FIDO boasts an extensive certification program which spans various aspects of the underlying standard such as functional certification or certified authenticator protection levels: https://fidoalliance.org/certification/
Despite the apparent distinction between different security levels all the way up to L3+, it is worth noting that L2 is currently the highest available level which requires evaluation and penetration testing conducted by an accredited security laboratory. Furthermore, L2 prescribes conformance with the following prerequisites and quality guidelines:
- Enhanced key management and authenticator security parameters
- Physical security
- Compliance with an Authenticator Allowed Restricted Operation Environment (AROE), e.g. ARM Trust Zone, Intel VT or TPM
- Self-test and firmware update
- Specific cryptographic algorithms providing at least 112 bits of key strength alongside confidentiality, authentication, key protection, digital signatures and random number generation
Our FIDO2 enabled Trustkey G-Series Security Keys are worldwide the only L2 certified hardware authenticators with biometric support. The hardened secure core MCU MS500 at the heart of all our FIDO2 dongles features cryptographic primitives such as AES-256, SHA-256, HMAC, GCM block cipher mode of operation, ECDSA/ECDH as well as a high-performance FIPS140-2 compliant True Random Number Generator (TRNG). The firmware is protected through Secure Boot which checks the firmware’s digital signature on every start while sensitive information such as the biometric fingerprint samples are protected at rest with the help of strong encryption where the underlying keys never leave the secure confines of an HSM or SmartCard like cryptographic co-processor.
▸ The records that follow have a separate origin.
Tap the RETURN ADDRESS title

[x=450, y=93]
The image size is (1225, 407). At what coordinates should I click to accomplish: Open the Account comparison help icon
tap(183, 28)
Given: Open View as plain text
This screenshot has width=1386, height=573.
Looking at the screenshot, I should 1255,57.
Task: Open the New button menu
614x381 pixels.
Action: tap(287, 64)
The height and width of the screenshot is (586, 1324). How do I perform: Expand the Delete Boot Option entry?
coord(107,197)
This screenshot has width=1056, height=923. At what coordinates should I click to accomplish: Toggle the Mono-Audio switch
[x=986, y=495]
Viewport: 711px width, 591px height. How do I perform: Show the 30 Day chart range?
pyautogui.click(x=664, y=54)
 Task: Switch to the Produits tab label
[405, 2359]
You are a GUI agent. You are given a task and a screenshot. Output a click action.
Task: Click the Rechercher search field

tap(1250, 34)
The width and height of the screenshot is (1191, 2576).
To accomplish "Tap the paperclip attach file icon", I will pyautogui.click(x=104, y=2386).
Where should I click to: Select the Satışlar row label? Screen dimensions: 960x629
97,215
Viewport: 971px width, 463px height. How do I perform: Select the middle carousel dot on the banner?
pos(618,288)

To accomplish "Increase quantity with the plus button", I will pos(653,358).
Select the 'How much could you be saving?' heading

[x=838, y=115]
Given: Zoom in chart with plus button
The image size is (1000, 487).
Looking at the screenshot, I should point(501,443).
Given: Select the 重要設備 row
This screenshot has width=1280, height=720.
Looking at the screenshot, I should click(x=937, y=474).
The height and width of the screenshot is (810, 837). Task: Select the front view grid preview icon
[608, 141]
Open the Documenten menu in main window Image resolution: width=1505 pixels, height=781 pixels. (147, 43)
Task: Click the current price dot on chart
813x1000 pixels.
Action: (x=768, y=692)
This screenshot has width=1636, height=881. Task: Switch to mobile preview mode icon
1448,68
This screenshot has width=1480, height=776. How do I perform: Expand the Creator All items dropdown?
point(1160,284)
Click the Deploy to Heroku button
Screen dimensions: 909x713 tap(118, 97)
Certification: We act responsibly
In addition to our technical expertise, sustainability and social responsibility of our company are of tremendous value to us.
Only the balanced interplay of both components enables us to deliver up-to-date technical services that meet our standards regarding sustainable and socially responsible behaviour.
Therefore, we show our commitment by undergoing yearly assessments and audits conducted by Microsoft (Gold Partner) and Ecovadis (CSR - Corporate Social Responsibility).